Hosted by the DSA Business and Development Study Group, this panel will explore issues of power and inequality in development partnerships with the private sector. What challenges emerge for successful and equitable private sector partnerships, and how can these be mitigated in practice?
One aspect of this year's conference theme on 'opening up development' is the growing trend for international development to 'open up' to engagement with the private sector. This DSA Business and Development Study Group panel will explore issues of inequality and power in partnerships between private, state and third sector actors, asking how these issues can be mitigated to make such partnerships both equitable and successful for all.
The UN Sustainable Development Goals highlight partnerships with the private sector through Goal 17: Partnerships for the Goals, citing opportunities including sharing of skills and resources; access to private sector assets and expertise and the generation of shared value. Such partnerships include corporate social responsibility (CSR) projects; philanthropic programmes; social investment and enterprise initiatives; large-scale multi-partner alliances and traditional private-public partnerships (PPPs).

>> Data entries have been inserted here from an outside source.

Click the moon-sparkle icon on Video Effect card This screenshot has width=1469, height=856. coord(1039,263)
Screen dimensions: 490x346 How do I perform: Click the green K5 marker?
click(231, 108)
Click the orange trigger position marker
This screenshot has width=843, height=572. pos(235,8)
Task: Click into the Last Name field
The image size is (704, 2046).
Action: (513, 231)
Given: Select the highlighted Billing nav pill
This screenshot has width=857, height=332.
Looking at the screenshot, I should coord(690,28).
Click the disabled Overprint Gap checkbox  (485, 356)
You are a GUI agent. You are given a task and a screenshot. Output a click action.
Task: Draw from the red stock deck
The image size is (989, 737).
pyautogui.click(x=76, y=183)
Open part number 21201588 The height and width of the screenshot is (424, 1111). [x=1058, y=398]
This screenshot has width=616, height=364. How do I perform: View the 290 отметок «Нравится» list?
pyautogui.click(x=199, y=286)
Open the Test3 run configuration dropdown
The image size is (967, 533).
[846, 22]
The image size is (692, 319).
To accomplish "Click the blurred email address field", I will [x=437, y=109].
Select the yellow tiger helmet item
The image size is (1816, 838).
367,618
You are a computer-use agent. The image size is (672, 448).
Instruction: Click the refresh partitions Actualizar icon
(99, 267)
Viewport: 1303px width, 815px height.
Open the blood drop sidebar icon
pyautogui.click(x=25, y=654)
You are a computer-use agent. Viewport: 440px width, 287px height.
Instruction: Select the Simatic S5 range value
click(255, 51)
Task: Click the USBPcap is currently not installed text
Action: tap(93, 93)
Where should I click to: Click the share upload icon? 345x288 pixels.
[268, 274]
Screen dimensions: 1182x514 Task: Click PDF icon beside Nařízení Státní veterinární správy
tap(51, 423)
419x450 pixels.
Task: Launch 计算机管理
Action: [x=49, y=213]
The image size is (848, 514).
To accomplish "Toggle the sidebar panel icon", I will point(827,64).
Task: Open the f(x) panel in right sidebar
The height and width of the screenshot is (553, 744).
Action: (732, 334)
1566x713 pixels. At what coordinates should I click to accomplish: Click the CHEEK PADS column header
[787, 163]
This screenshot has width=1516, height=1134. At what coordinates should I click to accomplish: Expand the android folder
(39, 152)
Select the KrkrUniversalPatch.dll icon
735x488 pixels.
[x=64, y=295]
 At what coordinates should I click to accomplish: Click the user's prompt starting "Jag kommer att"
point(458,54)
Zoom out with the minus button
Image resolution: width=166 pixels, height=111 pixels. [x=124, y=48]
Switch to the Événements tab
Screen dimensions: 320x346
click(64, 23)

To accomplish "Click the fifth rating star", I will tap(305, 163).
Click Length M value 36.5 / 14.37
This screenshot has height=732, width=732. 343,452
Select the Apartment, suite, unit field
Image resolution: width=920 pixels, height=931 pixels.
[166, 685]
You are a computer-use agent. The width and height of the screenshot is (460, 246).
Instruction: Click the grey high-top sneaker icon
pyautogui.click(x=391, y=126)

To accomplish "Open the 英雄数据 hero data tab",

The notion of partnership within international development, however, has a longer history, with earlier academic focus placed on partnerships between international and local development agencies. This work drew attention to asymmetries of power between international and local 'partners', with 'partnership' found to be a hollow notion in many settings where local organisations were little more than contractees. This panel will revisit these debates, asking how new private sector involvement enables or further undermines efforts to achieve meaningful partnership between development actors at different levels. How do mechanisms such as CSR, sustainable development strategies, ethics and compliance functions contribute to the distribution of power in partnerships with the private sector? What new possibilities and challenges emerge for such partnerships in practice?